» **Problem details**
Copy each line in the data below that contains the word "section".

----

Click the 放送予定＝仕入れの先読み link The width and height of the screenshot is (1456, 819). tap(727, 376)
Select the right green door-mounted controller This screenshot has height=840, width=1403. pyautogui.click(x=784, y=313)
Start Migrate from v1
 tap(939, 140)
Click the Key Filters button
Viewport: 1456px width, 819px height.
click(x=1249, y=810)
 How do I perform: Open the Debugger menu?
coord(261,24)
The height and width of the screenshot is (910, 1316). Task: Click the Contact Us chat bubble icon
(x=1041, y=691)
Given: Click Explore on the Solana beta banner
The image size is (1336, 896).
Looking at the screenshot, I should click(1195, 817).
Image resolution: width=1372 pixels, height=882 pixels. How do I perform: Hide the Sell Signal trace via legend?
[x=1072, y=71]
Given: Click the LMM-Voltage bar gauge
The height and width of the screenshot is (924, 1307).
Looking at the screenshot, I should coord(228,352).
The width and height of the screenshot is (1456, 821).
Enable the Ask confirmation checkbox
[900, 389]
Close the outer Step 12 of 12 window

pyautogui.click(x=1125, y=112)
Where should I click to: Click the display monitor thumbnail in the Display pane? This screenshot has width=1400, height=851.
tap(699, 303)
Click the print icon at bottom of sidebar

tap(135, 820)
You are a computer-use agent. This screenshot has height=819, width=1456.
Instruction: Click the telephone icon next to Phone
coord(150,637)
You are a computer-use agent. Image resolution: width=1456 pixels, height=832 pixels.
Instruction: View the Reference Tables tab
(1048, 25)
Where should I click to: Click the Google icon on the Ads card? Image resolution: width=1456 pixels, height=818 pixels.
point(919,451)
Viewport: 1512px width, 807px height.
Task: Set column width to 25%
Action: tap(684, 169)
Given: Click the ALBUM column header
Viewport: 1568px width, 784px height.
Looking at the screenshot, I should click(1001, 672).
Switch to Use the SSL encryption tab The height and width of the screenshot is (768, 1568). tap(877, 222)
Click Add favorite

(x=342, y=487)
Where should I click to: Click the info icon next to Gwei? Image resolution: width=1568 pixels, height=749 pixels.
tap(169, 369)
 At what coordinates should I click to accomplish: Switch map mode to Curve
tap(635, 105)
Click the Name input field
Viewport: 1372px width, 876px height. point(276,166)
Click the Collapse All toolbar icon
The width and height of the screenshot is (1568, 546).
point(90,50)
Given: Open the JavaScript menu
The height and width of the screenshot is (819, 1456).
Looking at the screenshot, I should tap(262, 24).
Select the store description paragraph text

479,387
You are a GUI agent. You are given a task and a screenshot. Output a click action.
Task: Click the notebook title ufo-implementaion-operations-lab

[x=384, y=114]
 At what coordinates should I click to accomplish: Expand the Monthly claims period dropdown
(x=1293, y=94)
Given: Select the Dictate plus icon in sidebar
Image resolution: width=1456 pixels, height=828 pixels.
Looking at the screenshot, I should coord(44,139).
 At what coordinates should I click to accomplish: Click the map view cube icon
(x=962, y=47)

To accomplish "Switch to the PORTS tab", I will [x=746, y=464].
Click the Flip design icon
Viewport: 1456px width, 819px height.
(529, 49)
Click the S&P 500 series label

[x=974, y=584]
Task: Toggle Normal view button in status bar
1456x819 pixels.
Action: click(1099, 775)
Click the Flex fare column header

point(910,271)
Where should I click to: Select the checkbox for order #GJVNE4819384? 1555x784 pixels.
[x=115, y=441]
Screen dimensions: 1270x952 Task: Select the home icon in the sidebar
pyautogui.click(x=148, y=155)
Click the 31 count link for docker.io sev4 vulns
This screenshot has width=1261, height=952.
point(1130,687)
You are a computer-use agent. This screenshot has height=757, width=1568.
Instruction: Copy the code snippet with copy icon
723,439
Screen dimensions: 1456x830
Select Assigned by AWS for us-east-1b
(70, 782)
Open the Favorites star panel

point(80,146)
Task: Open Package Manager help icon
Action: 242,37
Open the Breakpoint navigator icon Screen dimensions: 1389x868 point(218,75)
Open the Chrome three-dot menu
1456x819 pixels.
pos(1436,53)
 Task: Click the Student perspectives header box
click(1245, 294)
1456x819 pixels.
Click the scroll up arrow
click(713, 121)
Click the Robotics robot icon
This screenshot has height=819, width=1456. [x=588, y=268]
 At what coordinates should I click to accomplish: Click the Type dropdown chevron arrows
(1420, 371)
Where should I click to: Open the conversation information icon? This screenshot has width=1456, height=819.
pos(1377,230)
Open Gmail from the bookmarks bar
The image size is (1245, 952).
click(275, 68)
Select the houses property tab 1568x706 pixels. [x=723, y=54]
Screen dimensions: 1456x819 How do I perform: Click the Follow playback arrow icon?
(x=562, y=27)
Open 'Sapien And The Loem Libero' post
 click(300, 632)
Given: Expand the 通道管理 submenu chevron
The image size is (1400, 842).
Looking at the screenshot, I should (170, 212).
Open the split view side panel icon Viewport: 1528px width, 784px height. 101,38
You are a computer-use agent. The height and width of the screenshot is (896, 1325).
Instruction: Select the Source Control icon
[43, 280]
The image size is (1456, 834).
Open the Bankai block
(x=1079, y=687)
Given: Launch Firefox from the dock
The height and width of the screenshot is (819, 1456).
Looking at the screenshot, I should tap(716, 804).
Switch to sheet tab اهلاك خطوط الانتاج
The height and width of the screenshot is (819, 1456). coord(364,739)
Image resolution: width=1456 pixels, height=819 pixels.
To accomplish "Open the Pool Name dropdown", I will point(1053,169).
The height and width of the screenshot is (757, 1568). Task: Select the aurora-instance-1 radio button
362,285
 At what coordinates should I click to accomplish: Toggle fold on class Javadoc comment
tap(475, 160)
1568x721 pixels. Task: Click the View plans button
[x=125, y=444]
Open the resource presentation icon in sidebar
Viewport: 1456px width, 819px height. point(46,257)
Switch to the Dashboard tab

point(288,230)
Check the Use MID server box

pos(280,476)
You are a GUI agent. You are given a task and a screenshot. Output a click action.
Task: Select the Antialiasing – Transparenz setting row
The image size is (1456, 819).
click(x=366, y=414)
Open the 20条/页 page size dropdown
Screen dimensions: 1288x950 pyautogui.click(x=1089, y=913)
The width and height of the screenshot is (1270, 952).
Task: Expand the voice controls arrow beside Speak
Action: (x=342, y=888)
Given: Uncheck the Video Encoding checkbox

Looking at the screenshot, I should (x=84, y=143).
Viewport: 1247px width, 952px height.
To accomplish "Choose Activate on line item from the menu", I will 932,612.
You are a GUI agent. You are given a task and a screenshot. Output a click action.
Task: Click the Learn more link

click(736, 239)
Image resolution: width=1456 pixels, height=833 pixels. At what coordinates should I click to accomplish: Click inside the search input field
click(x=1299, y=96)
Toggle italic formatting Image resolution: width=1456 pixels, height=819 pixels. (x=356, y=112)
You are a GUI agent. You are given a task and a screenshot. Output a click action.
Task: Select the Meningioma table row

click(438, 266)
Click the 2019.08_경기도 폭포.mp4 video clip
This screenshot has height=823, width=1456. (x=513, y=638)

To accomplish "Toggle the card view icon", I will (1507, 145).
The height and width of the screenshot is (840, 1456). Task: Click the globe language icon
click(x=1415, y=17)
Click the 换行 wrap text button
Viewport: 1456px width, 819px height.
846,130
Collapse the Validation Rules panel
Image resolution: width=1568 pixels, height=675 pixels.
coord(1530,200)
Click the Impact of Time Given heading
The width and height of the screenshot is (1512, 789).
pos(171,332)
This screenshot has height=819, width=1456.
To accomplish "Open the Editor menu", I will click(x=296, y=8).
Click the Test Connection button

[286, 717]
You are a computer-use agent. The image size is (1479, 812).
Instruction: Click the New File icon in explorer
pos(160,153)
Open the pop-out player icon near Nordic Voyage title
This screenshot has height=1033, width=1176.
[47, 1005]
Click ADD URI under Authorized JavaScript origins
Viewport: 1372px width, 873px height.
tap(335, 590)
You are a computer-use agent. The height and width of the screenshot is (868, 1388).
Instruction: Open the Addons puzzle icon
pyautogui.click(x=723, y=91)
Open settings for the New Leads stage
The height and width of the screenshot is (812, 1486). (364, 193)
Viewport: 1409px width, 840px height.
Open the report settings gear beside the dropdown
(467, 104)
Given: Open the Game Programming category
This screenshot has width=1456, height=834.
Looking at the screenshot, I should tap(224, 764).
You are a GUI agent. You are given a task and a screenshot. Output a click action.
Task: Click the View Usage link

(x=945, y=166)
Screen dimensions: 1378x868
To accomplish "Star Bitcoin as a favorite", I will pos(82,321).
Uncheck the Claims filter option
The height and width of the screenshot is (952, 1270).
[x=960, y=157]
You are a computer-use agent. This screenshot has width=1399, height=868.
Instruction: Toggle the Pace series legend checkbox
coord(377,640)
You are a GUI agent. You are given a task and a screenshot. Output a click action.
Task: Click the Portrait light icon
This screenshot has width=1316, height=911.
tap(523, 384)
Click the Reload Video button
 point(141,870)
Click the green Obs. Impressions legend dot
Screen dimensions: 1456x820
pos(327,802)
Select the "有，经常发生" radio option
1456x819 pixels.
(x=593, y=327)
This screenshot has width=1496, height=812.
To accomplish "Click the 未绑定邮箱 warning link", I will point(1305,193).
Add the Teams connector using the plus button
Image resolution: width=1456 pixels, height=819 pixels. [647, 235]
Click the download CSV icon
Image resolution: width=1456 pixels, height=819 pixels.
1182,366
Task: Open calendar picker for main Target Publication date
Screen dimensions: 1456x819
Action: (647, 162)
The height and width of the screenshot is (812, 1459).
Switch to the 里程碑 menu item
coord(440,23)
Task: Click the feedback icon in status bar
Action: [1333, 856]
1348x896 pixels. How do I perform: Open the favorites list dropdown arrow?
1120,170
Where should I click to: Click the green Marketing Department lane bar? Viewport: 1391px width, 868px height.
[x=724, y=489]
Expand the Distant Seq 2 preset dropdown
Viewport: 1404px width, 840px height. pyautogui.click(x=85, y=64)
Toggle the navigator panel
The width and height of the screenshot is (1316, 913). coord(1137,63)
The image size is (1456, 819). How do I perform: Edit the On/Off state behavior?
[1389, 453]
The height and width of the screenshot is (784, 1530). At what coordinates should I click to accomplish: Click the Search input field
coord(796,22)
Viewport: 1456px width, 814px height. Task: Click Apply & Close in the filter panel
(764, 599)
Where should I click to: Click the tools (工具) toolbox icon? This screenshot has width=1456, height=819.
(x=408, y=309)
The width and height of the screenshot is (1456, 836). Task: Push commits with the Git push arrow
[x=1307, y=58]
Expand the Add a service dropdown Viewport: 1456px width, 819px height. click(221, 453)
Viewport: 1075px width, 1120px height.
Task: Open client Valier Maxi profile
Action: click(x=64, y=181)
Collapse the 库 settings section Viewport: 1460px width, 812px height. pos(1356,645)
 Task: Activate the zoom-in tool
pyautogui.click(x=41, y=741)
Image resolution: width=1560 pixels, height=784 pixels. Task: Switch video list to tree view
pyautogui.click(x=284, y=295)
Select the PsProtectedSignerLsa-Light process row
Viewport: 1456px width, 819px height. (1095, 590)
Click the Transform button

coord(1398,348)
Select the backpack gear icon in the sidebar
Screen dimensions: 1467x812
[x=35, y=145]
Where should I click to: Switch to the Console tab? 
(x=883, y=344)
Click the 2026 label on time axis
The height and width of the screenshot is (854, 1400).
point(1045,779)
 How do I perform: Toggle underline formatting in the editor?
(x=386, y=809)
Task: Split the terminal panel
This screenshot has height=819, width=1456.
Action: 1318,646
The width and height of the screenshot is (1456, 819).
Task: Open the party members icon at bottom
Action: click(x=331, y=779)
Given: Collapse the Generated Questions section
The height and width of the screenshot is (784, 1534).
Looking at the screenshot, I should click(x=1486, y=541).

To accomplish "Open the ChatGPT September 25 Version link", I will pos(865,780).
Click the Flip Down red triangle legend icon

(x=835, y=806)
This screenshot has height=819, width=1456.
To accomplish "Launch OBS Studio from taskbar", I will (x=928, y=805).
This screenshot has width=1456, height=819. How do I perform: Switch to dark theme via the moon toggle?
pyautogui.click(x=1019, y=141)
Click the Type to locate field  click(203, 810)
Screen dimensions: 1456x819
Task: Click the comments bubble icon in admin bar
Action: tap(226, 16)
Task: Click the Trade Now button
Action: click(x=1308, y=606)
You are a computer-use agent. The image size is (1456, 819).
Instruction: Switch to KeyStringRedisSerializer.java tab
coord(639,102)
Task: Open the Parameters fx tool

----

» **Result of the exercise**
Collapse the 库 settings section Viewport: 1460px width, 812px height. pos(1356,645)
Given: Collapse the Generated Questions section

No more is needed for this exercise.